Три недели назад я обрадовался, увидев Артура и себя вместе на страницах «Нью-Йорк таймс» — как мы вместе были в ваших апартаментах в Нью-Йорке. Я был долго в Латвии, много написал, кто знает, когда это будет напечатано. Сегодня «Новый мир» № 7 опубликовал три моих стихотворения. Поверьте, это такое счастье — после такого долгого непечатания — такого мрака… Хочется вас повидать, соскучился по вас. Надежд не так уж много.

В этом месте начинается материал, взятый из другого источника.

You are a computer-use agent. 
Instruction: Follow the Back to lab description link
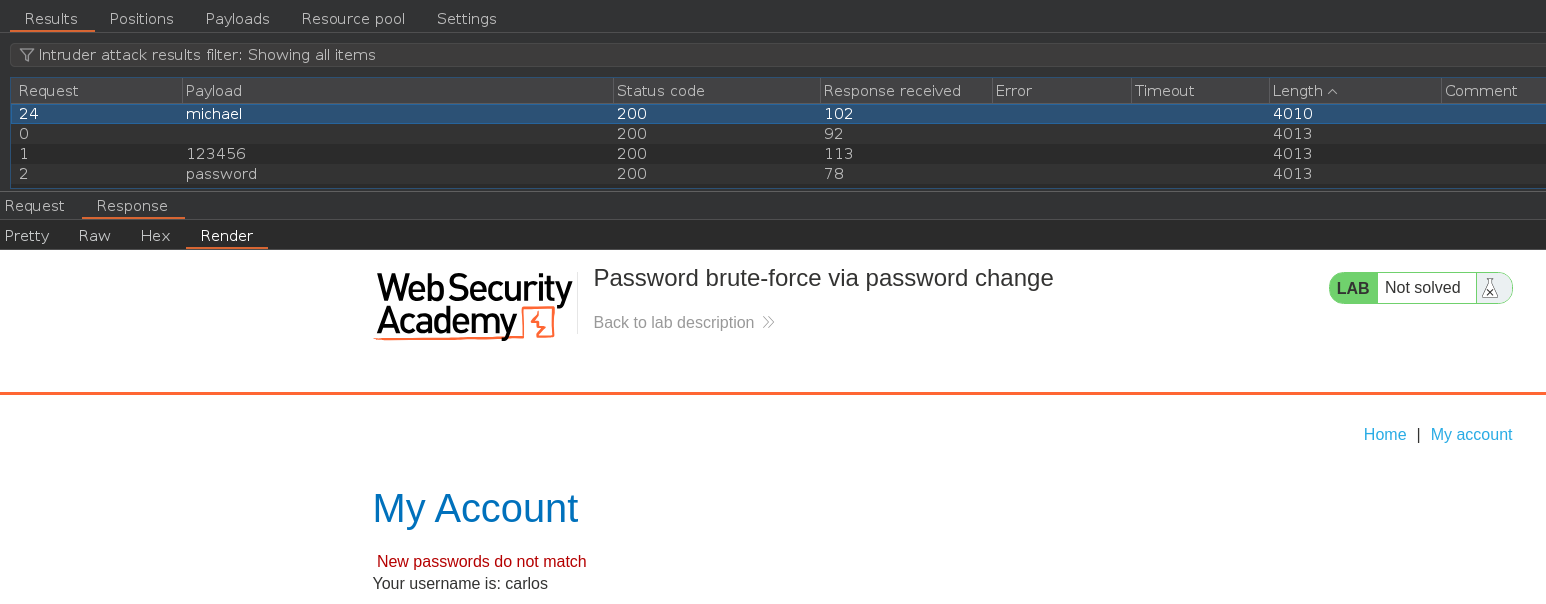click(x=673, y=322)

Любящий вас обоих Ваш Андрей.

Теперь я перечитываю эти забытые письма, и меня поражают не только мои тогдашние познания в английском, не только усвоение, например, непереводимого слова «fuck», но и точное понимание, по отношению к кому оно должно быть адресовано. Во втором письме ошибка. Я тогда еще не видел сам «Нового мира». Третье стихотворение не было напечатано. Второе — «Я в кризисе» — опять вызвало гнев и скандал. Особенно возмутила их строка:

О чем, мой серый, на ветруТы плачешь белому Владимиру?

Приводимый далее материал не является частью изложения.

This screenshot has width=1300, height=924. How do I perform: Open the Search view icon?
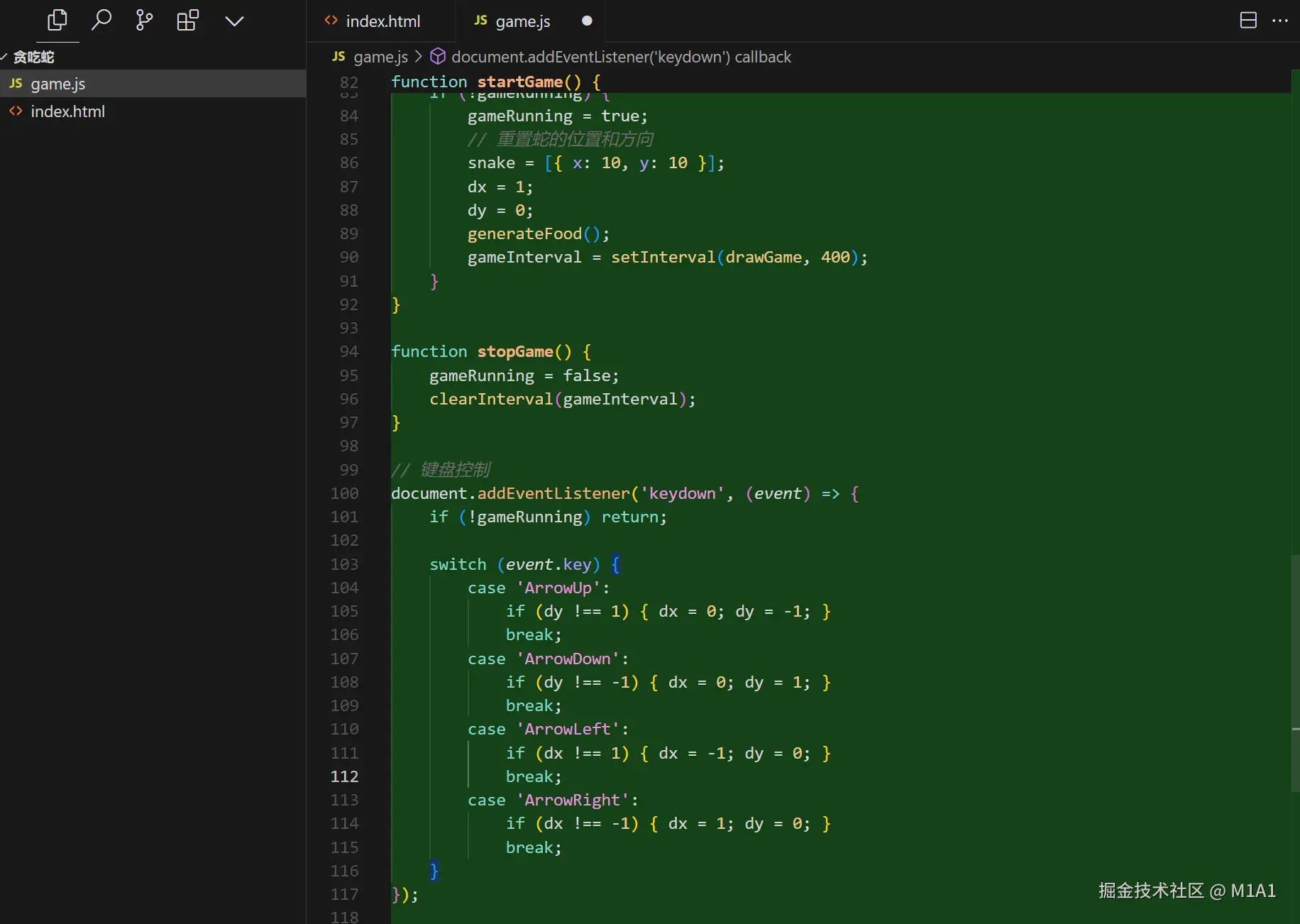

В «белом Владимире» они разглядели наследника престола, живущего в Испании, Великого князя Владимира Кирилловича Романова.

Можно ли было тогда представить, что Владимир Кириллович официально триумфально приедет в Россию? И что он будет торжественно погребен в санкт-петербургской усыпальнице? Строка моя плачет из темных времен.

Как и многие мировые писатели, Артур и Инга больны Россией. Как хочется им, чтобы наша жизнь стала человечнее, открытее! В книге Артур радуется смелости коренастого Чингиза Айтматова, но одновременно подмечает, что за его «независимым литературным форумом» стоит государство, оплатившее расходы. Его на мякине не проведешь. Помню, как сразу после встречи в Кремле они с Ингой позвонили мне и, опасаясь прослушки, пригласили поговорить в кафе. Артур был взволнован, его восхищал Горбачев, поражал смелостью и образованностью, неожиданной для советского лидера: «Нам он твои стихи наизусть читал, без бумажки. Говорил об общечеловеческих ценностях». Как радовались они за Россию, казалось бы чужестранцы, были полны надежд…

Через несколько лет я оказался на их даче в Роксбери.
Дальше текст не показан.